▸ **TASK INPUT**
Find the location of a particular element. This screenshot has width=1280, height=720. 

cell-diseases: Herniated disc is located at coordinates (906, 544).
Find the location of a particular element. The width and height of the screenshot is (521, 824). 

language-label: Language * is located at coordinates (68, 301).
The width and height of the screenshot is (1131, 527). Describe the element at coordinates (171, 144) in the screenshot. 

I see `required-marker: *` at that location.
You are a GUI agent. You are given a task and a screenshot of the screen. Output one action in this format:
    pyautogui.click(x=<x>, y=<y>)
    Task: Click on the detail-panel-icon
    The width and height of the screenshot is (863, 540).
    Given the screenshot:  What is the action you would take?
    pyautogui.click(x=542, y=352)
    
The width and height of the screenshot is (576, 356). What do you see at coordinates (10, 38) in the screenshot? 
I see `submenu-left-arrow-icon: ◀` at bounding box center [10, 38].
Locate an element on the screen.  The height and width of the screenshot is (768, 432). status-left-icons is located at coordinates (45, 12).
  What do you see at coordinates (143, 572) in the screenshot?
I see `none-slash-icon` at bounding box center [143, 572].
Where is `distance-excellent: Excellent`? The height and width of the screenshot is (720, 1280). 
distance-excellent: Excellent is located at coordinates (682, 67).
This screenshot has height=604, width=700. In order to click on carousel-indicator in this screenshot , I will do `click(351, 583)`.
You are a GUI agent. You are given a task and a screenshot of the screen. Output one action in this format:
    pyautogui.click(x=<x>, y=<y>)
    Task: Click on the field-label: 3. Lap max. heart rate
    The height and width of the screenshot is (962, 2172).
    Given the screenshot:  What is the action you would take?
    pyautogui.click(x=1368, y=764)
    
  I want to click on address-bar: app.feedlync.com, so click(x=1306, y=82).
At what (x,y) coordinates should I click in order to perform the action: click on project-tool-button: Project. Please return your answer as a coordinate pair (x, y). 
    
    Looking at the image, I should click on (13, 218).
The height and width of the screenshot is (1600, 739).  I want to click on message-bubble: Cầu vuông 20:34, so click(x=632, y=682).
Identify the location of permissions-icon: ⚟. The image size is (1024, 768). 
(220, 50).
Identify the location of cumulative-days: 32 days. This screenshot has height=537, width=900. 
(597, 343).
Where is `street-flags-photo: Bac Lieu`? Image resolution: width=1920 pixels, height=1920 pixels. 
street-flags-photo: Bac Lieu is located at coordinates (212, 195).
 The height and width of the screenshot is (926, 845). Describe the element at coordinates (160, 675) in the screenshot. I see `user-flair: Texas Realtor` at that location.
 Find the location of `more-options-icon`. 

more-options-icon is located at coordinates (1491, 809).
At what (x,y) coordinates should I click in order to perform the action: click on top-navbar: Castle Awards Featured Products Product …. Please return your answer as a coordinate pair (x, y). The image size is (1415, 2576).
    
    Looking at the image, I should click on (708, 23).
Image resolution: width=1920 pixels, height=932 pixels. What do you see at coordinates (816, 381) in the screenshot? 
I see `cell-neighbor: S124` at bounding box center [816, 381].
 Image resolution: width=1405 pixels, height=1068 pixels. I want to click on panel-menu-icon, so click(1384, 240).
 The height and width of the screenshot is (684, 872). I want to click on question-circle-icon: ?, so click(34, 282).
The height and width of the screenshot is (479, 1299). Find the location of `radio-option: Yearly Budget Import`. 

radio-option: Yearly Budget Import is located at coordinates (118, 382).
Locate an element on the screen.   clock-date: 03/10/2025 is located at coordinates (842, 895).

▸ **PROBLEM STATEMENT**
Reproduce all of the data above, line for line, with no changes.

▸ **RESULT**
Find the location of a particular element. This screenshot has width=1280, height=720. 

cell-diseases: Herniated disc is located at coordinates (906, 544).
Find the location of a particular element. The width and height of the screenshot is (521, 824). 

language-label: Language * is located at coordinates (68, 301).
The width and height of the screenshot is (1131, 527). Describe the element at coordinates (171, 144) in the screenshot. 

I see `required-marker: *` at that location.
You are a GUI agent. You are given a task and a screenshot of the screen. Output one action in this format:
    pyautogui.click(x=<x>, y=<y>)
    Task: Click on the detail-panel-icon
    The width and height of the screenshot is (863, 540).
    Given the screenshot:  What is the action you would take?
    pyautogui.click(x=542, y=352)
    
The width and height of the screenshot is (576, 356). What do you see at coordinates (10, 38) in the screenshot? 
I see `submenu-left-arrow-icon: ◀` at bounding box center [10, 38].
Locate an element on the screen.  The height and width of the screenshot is (768, 432). status-left-icons is located at coordinates (45, 12).
  What do you see at coordinates (143, 572) in the screenshot?
I see `none-slash-icon` at bounding box center [143, 572].
Where is `distance-excellent: Excellent`? The height and width of the screenshot is (720, 1280). 
distance-excellent: Excellent is located at coordinates (682, 67).
This screenshot has height=604, width=700. In order to click on carousel-indicator in this screenshot , I will do `click(351, 583)`.
You are a GUI agent. You are given a task and a screenshot of the screen. Output one action in this format:
    pyautogui.click(x=<x>, y=<y>)
    Task: Click on the field-label: 3. Lap max. heart rate
    The height and width of the screenshot is (962, 2172).
    Given the screenshot:  What is the action you would take?
    pyautogui.click(x=1368, y=764)
    
  I want to click on address-bar: app.feedlync.com, so click(x=1306, y=82).
At what (x,y) coordinates should I click in order to perform the action: click on project-tool-button: Project. Please return your answer as a coordinate pair (x, y). 
    
    Looking at the image, I should click on (13, 218).
The height and width of the screenshot is (1600, 739).  I want to click on message-bubble: Cầu vuông 20:34, so click(x=632, y=682).
Identify the location of permissions-icon: ⚟. The image size is (1024, 768). 
(220, 50).
Identify the location of cumulative-days: 32 days. This screenshot has height=537, width=900. 
(597, 343).
Where is `street-flags-photo: Bac Lieu`? Image resolution: width=1920 pixels, height=1920 pixels. 
street-flags-photo: Bac Lieu is located at coordinates (212, 195).
 The height and width of the screenshot is (926, 845). Describe the element at coordinates (160, 675) in the screenshot. I see `user-flair: Texas Realtor` at that location.
 Find the location of `more-options-icon`. 

more-options-icon is located at coordinates (1491, 809).
At what (x,y) coordinates should I click in order to perform the action: click on top-navbar: Castle Awards Featured Products Product …. Please return your answer as a coordinate pair (x, y). The image size is (1415, 2576).
    
    Looking at the image, I should click on (708, 23).
Image resolution: width=1920 pixels, height=932 pixels. What do you see at coordinates (816, 381) in the screenshot? 
I see `cell-neighbor: S124` at bounding box center [816, 381].
 Image resolution: width=1405 pixels, height=1068 pixels. I want to click on panel-menu-icon, so click(1384, 240).
 The height and width of the screenshot is (684, 872). I want to click on question-circle-icon: ?, so click(34, 282).
The height and width of the screenshot is (479, 1299). Find the location of `radio-option: Yearly Budget Import`. 

radio-option: Yearly Budget Import is located at coordinates (118, 382).
Locate an element on the screen.   clock-date: 03/10/2025 is located at coordinates (842, 895).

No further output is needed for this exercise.